__TASK DETAILS__
Without any pictures, reproduce exactly the lines running from the line containing "Task: Open the add folder sidebar icon" through the end of the entries.

[Excerpts from a dataset]
»»
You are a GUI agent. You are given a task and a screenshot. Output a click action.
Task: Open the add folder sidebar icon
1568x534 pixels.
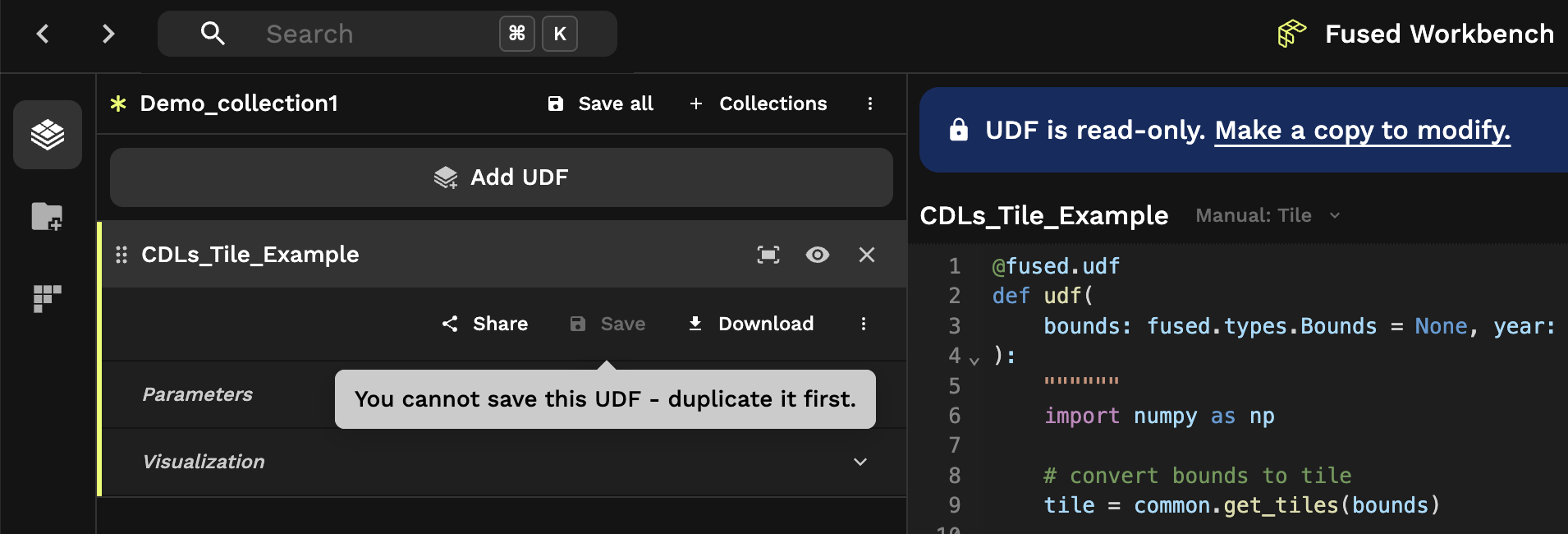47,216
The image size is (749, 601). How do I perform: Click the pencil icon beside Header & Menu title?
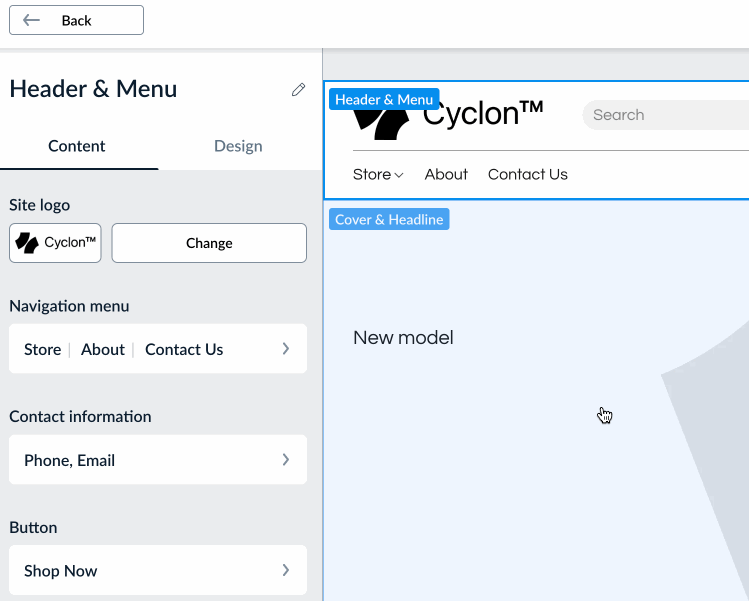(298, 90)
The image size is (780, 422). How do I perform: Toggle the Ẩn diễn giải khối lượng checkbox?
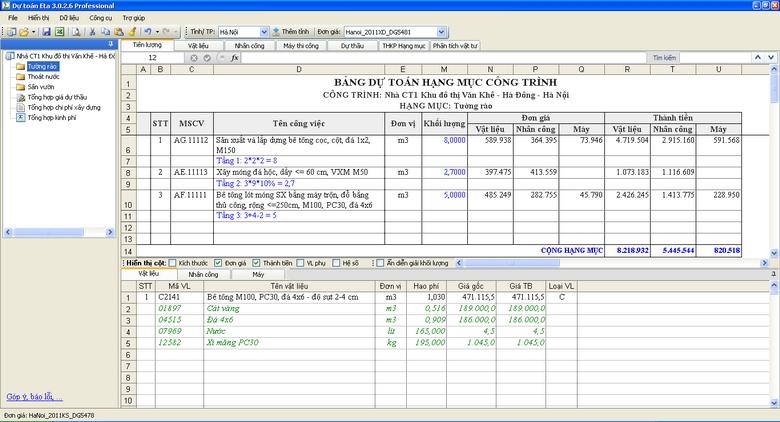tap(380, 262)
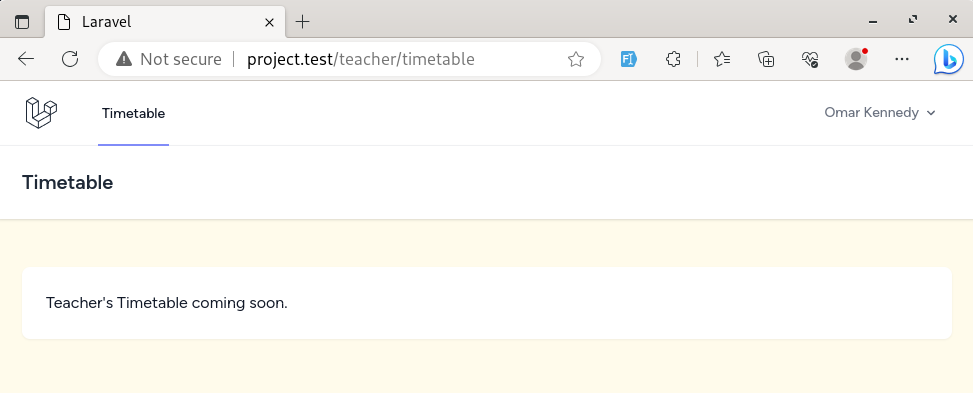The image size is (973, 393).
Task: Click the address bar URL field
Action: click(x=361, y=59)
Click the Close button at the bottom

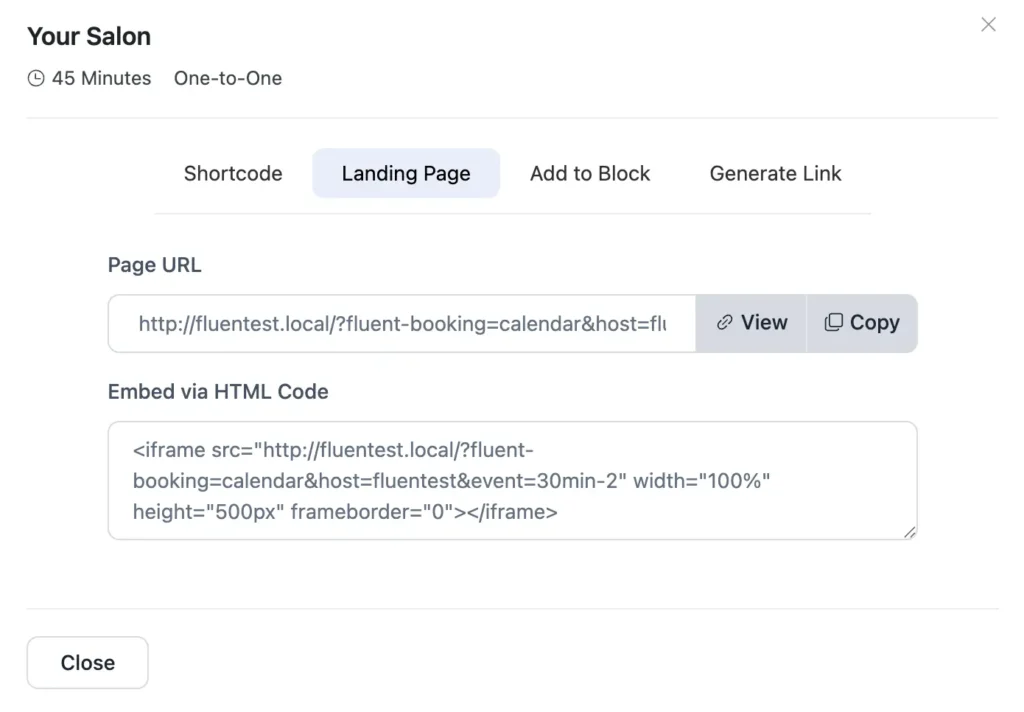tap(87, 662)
««
__TASK OUTPUT__
Task: Open the add folder sidebar icon
1568x534 pixels.
47,216
The image size is (749, 601). How do I perform: Click the pencil icon beside Header & Menu title?
(298, 90)
The image size is (780, 422). How do I perform: Toggle the Ẩn diễn giải khối lượng checkbox?
tap(380, 262)
The image size is (973, 393).
Task: Click the address bar URL field
Action: click(x=361, y=59)
Click the Close button at the bottom

tap(87, 662)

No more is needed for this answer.